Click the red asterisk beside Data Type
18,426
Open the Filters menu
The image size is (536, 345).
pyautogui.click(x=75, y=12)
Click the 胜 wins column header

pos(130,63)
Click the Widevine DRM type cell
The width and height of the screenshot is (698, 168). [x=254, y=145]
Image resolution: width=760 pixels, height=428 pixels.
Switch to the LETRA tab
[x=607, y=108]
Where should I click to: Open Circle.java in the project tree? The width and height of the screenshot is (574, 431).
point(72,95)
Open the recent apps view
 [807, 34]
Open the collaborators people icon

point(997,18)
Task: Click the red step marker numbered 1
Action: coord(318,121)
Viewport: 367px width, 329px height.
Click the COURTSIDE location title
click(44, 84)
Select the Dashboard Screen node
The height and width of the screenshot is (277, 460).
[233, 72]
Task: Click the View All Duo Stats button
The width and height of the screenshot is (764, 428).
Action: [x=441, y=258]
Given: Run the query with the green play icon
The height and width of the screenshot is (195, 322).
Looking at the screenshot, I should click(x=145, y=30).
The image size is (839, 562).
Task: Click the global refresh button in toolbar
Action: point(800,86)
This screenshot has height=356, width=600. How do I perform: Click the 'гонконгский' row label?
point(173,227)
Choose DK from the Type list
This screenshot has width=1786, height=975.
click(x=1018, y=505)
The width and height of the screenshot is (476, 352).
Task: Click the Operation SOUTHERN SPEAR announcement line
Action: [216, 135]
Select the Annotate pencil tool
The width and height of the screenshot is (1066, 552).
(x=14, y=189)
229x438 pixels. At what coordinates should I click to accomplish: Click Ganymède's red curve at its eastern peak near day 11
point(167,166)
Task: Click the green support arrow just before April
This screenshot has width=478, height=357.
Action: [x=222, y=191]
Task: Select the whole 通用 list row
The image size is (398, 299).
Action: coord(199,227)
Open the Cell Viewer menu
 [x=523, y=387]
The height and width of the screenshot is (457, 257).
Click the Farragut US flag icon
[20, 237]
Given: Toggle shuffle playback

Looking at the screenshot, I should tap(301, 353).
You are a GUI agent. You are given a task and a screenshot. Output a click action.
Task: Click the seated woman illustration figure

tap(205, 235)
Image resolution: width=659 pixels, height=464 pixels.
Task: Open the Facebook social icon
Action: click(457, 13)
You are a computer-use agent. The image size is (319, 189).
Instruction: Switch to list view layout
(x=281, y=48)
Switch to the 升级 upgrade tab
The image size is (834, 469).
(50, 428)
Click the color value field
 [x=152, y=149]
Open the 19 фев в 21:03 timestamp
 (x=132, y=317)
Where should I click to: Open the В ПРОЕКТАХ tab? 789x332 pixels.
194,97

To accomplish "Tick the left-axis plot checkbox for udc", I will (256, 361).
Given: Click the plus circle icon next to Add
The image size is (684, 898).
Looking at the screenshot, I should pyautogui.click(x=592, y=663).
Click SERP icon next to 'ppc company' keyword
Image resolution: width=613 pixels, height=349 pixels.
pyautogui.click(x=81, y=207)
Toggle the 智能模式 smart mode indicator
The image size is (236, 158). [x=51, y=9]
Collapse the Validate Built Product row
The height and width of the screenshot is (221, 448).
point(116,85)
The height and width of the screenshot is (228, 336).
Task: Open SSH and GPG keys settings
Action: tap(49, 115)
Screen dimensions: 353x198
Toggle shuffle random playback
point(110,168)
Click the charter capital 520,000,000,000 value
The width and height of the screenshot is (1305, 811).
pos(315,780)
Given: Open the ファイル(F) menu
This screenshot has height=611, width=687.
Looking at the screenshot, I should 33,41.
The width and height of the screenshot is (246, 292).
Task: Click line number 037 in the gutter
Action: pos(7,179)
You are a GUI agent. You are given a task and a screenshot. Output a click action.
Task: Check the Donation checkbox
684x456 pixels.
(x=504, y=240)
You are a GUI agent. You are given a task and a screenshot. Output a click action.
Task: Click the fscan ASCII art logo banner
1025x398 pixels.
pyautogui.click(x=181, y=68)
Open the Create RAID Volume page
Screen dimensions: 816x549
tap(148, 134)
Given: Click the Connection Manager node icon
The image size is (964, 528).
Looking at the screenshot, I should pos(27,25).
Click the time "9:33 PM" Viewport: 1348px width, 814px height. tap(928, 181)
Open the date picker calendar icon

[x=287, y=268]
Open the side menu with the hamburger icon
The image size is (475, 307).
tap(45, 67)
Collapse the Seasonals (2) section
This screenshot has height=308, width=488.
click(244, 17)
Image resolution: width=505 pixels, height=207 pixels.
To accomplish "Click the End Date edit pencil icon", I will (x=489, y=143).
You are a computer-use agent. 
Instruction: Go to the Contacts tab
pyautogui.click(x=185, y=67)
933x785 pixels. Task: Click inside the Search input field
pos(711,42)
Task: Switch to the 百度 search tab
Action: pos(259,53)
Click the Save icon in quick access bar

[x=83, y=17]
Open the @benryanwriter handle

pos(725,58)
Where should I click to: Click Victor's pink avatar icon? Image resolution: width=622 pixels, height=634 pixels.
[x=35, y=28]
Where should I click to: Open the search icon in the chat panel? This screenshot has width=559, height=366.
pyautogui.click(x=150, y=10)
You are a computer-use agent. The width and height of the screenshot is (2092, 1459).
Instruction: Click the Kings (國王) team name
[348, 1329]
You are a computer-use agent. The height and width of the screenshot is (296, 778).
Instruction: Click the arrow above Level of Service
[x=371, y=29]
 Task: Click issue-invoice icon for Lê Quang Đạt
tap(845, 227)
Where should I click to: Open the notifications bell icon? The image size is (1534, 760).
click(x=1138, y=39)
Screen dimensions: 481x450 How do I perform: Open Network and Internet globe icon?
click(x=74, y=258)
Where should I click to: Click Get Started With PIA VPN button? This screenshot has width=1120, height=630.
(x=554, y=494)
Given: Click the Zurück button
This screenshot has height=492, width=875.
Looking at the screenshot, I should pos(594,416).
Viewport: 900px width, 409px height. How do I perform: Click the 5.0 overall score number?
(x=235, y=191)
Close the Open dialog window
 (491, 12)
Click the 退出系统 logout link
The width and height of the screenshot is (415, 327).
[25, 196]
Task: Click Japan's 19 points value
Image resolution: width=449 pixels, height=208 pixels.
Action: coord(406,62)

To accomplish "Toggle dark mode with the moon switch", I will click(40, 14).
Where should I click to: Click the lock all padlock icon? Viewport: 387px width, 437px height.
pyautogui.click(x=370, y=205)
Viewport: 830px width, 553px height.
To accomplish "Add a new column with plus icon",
——
> WHAT YOU WILL DO:
Output the records again in full. Keep every character as written.

> RESULT:
Click the red asterisk beside Data Type
18,426
Open the Filters menu
The image size is (536, 345).
pyautogui.click(x=75, y=12)
Click the 胜 wins column header

pos(130,63)
Click the Widevine DRM type cell
The width and height of the screenshot is (698, 168). [x=254, y=145]
Image resolution: width=760 pixels, height=428 pixels.
Switch to the LETRA tab
[x=607, y=108]
Where should I click to: Open Circle.java in the project tree? The width and height of the screenshot is (574, 431).
point(72,95)
Open the recent apps view
 [807, 34]
Open the collaborators people icon

point(997,18)
Task: Click the red step marker numbered 1
Action: coord(318,121)
Viewport: 367px width, 329px height.
Click the COURTSIDE location title
click(44, 84)
Select the Dashboard Screen node
The height and width of the screenshot is (277, 460).
[233, 72]
Task: Click the View All Duo Stats button
The width and height of the screenshot is (764, 428).
Action: [x=441, y=258]
Given: Run the query with the green play icon
The height and width of the screenshot is (195, 322).
Looking at the screenshot, I should click(x=145, y=30).
The image size is (839, 562).
Task: Click the global refresh button in toolbar
Action: point(800,86)
This screenshot has height=356, width=600. How do I perform: Click the 'гонконгский' row label?
point(173,227)
Choose DK from the Type list
This screenshot has width=1786, height=975.
click(x=1018, y=505)
The width and height of the screenshot is (476, 352).
Task: Click the Operation SOUTHERN SPEAR announcement line
Action: [216, 135]
Select the Annotate pencil tool
The width and height of the screenshot is (1066, 552).
(x=14, y=189)
229x438 pixels. At what coordinates should I click to accomplish: Click Ganymède's red curve at its eastern peak near day 11
point(167,166)
Task: Click the green support arrow just before April
This screenshot has width=478, height=357.
Action: [x=222, y=191]
Task: Select the whole 通用 list row
The image size is (398, 299).
Action: coord(199,227)
Open the Cell Viewer menu
 [x=523, y=387]
The height and width of the screenshot is (457, 257).
Click the Farragut US flag icon
[20, 237]
Given: Toggle shuffle playback

Looking at the screenshot, I should tap(301, 353).
You are a GUI agent. You are given a task and a screenshot. Output a click action.
Task: Click the seated woman illustration figure

tap(205, 235)
Image resolution: width=659 pixels, height=464 pixels.
Task: Open the Facebook social icon
Action: click(457, 13)
You are a computer-use agent. The image size is (319, 189).
Instruction: Switch to list view layout
(x=281, y=48)
Switch to the 升级 upgrade tab
The image size is (834, 469).
(50, 428)
Click the color value field
 [x=152, y=149]
Open the 19 фев в 21:03 timestamp
 (x=132, y=317)
Where should I click to: Open the В ПРОЕКТАХ tab? 789x332 pixels.
194,97

To accomplish "Tick the left-axis plot checkbox for udc", I will (256, 361).
Given: Click the plus circle icon next to Add
The image size is (684, 898).
Looking at the screenshot, I should pyautogui.click(x=592, y=663).
Click SERP icon next to 'ppc company' keyword
Image resolution: width=613 pixels, height=349 pixels.
pyautogui.click(x=81, y=207)
Toggle the 智能模式 smart mode indicator
The image size is (236, 158). [x=51, y=9]
Collapse the Validate Built Product row
The height and width of the screenshot is (221, 448).
point(116,85)
The height and width of the screenshot is (228, 336).
Task: Open SSH and GPG keys settings
Action: tap(49, 115)
Screen dimensions: 353x198
Toggle shuffle random playback
point(110,168)
Click the charter capital 520,000,000,000 value
The width and height of the screenshot is (1305, 811).
pos(315,780)
Given: Open the ファイル(F) menu
This screenshot has height=611, width=687.
Looking at the screenshot, I should 33,41.
The width and height of the screenshot is (246, 292).
Task: Click line number 037 in the gutter
Action: pos(7,179)
You are a GUI agent. You are given a task and a screenshot. Output a click action.
Task: Check the Donation checkbox
684x456 pixels.
(x=504, y=240)
You are a GUI agent. You are given a task and a screenshot. Output a click action.
Task: Click the fscan ASCII art logo banner
1025x398 pixels.
pyautogui.click(x=181, y=68)
Open the Create RAID Volume page
Screen dimensions: 816x549
tap(148, 134)
Given: Click the Connection Manager node icon
The image size is (964, 528).
Looking at the screenshot, I should pos(27,25).
Click the time "9:33 PM" Viewport: 1348px width, 814px height. tap(928, 181)
Open the date picker calendar icon

[x=287, y=268]
Open the side menu with the hamburger icon
The image size is (475, 307).
tap(45, 67)
Collapse the Seasonals (2) section
This screenshot has height=308, width=488.
click(244, 17)
Image resolution: width=505 pixels, height=207 pixels.
To accomplish "Click the End Date edit pencil icon", I will (x=489, y=143).
You are a computer-use agent. 
Instruction: Go to the Contacts tab
pyautogui.click(x=185, y=67)
933x785 pixels. Task: Click inside the Search input field
pos(711,42)
Task: Switch to the 百度 search tab
Action: pos(259,53)
Click the Save icon in quick access bar

[x=83, y=17]
Open the @benryanwriter handle

pos(725,58)
Where should I click to: Click Victor's pink avatar icon? Image resolution: width=622 pixels, height=634 pixels.
[x=35, y=28]
Where should I click to: Open the search icon in the chat panel? This screenshot has width=559, height=366.
pyautogui.click(x=150, y=10)
You are a computer-use agent. The width and height of the screenshot is (2092, 1459).
Instruction: Click the Kings (國王) team name
[348, 1329]
You are a computer-use agent. The height and width of the screenshot is (296, 778).
Instruction: Click the arrow above Level of Service
[x=371, y=29]
 Task: Click issue-invoice icon for Lê Quang Đạt
tap(845, 227)
Where should I click to: Open the notifications bell icon? The image size is (1534, 760).
click(x=1138, y=39)
Screen dimensions: 481x450 How do I perform: Open Network and Internet globe icon?
click(x=74, y=258)
Where should I click to: Click Get Started With PIA VPN button? This screenshot has width=1120, height=630.
(x=554, y=494)
Given: Click the Zurück button
This screenshot has height=492, width=875.
Looking at the screenshot, I should pos(594,416).
Viewport: 900px width, 409px height. How do I perform: Click the 5.0 overall score number?
(x=235, y=191)
Close the Open dialog window
 (491, 12)
Click the 退出系统 logout link
The width and height of the screenshot is (415, 327).
[25, 196]
Task: Click Japan's 19 points value
Image resolution: width=449 pixels, height=208 pixels.
Action: coord(406,62)

To accomplish "Toggle dark mode with the moon switch", I will click(40, 14).
Where should I click to: Click the lock all padlock icon? Viewport: 387px width, 437px height.
pyautogui.click(x=370, y=205)
Viewport: 830px width, 553px height.
To accomplish "Add a new column with plus icon",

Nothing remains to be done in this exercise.